Crop Circles: What Goes Around Comes Around

Crop circles have been a source of fascination for the media, scientists, and enthusiasts of the strange and unusual for a number of decades. From the 1970’s through to the present day the explanations and suggestions for their appearances have continued to stimulate speculation over their origin despite some fairly ordinary admissions from tricksters and hoaxers. Crop circle

Whilst Crop Circles have appeared in many parts of the world, the greatest concentration of them have been found in the fields between Amesbury and Swindon in Southern England. Their complexity has ranged from single humble circles of flattened grass to complex mathematical patterns invaluable wheat or barley crops.

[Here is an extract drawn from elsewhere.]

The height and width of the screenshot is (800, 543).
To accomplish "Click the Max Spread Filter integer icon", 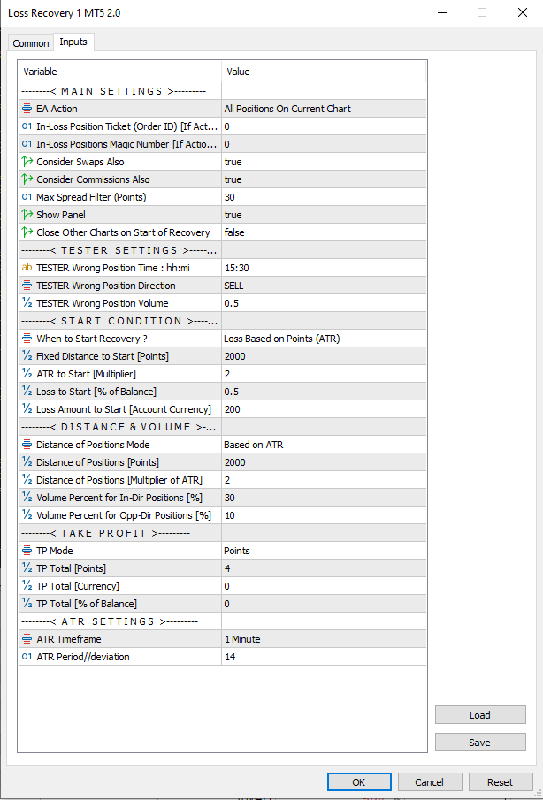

Some of the most vocal theorists on the subject are convinced that these strange formations are either the imprints of alien technology or shifting terrestrial energy fields, however, the more evidence-based assessments point toward a more anthropological explanation.

The Crop Culprits

The most compelling evidence for human intervention in the creation of crop circles came in 1991 when two men from Southampton, England admitted having made nearly 200 of the geometric patterns since the 1970’s.

The tricksters, Dave Chorley and Doug Bower, claimed to have been inspired by an alleged UFO sighting in Australia in 1966. Following the event, circles were found on the ground and were attributed to the effects of the supposed alien craft.

Many refused to believe the pair, convinced that it was impossible that just two people could create such seemingly perfect and complex patterns overnight and without breaking the stems of the flattened crop.

Both Bower and Chorley admitted that they were not responsible for all the crop circles that had appeared across England, or the few outside the UK, however, they were clear that it had not been the greatest challenge to create these images. In fact, for construction, they had simply used flat wooden boards and some rope. The only other piece of ‘technical’ equipment used was a baseball cap fitted with a small sight made from wire to help ensure they were following straight lines.

Initially, both men had sought to have a bit of fun following a spate of aerial UFO sightings in the area. However, after two years with no-one noticing their creations the pair were about to give up when it occurred to them to try and sight one more circle in a more prominent place, where it could be overlooked by visitors.

This stroke of genius was all that was needed to spark the interest of the general public and supposed experts alike. Theories for their creation were abound whilst Chorley and Bower quietly enjoyed the elaborate and wildly inaccurate suggestions as to how their works had been created.

Eventually, their designs became more and more elaborate, partly out of artistic expression and partly out of a desire to confound the latest series of theories as the origin of the circles. In 1985, Bower’s wife became suspicious of her husband’s evening activities and questioned the unusually high reading on the car odometer following his alleged Friday night visits to the pub.

Unconvinced of his explanation that he was creating the circles with his friend, Bower asked his wife to design a circle which he promptly created the next evening in a nearby field. Without further complaint from his wife, Bower continued to create the now world-renowned crop circles for another six years.

Bower’s final word on the matter summed up the adventure as a “bit of a laugh” for two artistic people under the stars in a cornfield, who wanted to make fools of self-proclaimed experts on the subject.